Dr. Neil Robertson, professor of humanities at the University of King’s College in Halifax, spoke on “Confession and the Elizabethan Book of Common Prayer.” Drawing from the work of Anglican theologian Robert Crouse, Robertson focused on the Exhortation formerly used at all services of Holy Communion. The Book of Common Prayer included a General Confession in regular services, which was different from the medieval practice of individual confession, and made that General Confession the standard Anglican practice.
Within that context, the Communion exhortation also includes the possibility of private confession to a priest if that would be pastorally valuable to soothe a parishioner’s troubled conscience. By placing this invitation to confession within the Communion exhortation, Anglican theology framed confession as preparing the Christian soul for Communion.

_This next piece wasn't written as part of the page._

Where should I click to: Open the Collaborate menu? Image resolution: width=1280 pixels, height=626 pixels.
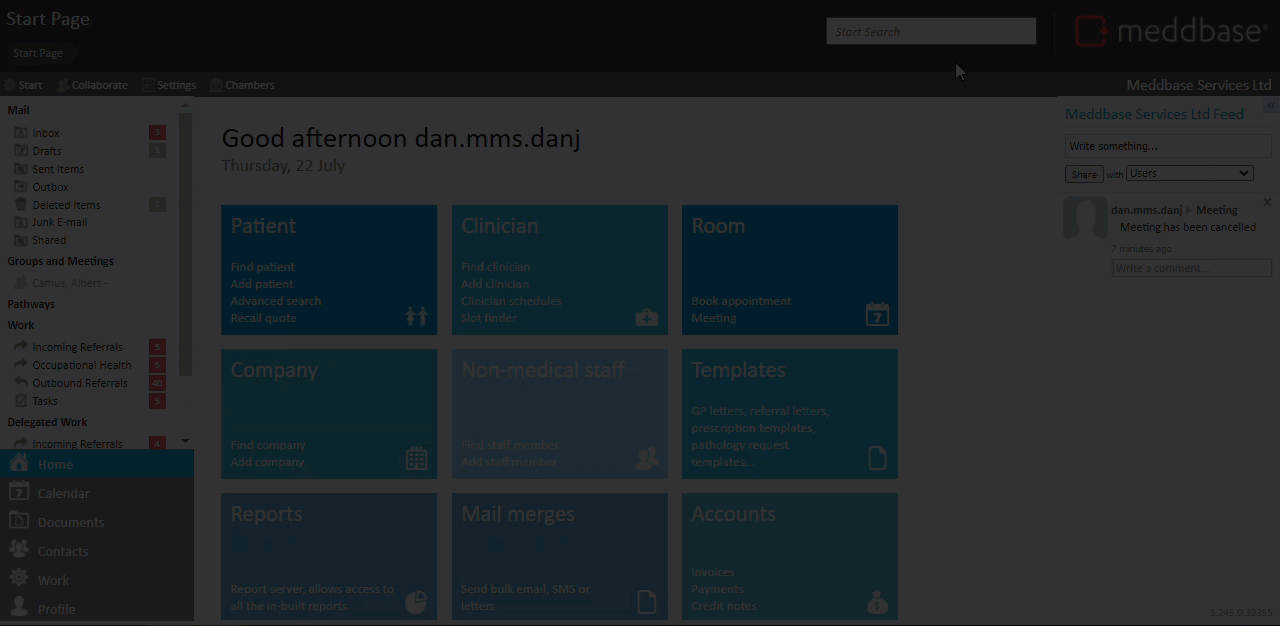pos(92,85)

“Reconciliation really belongs to the reconciliation of the Eucharist, the final reconciliation of all things,” Robertson said.
The Church of the Advent is an Anglo-Catholic parish founded in 1844. The rector, the Rev. Alistair Macdonald-Radcliff, described its mission as the “renewal and revival of the Anglo-Catholic tradition.” In 2024, the parish launched Grafton House, an educational and outreach initiative seeking to teach and evangelize through the Anglo-Catholic tradition. This conference was cosponsored by Church of the Advent, Grafton House, and The Anglican Way, the Prayer Book Society USA’s journal on Anglican history and doctrine.
Kristen Filipic is a lay Episcopalian and freelance writer in Boston.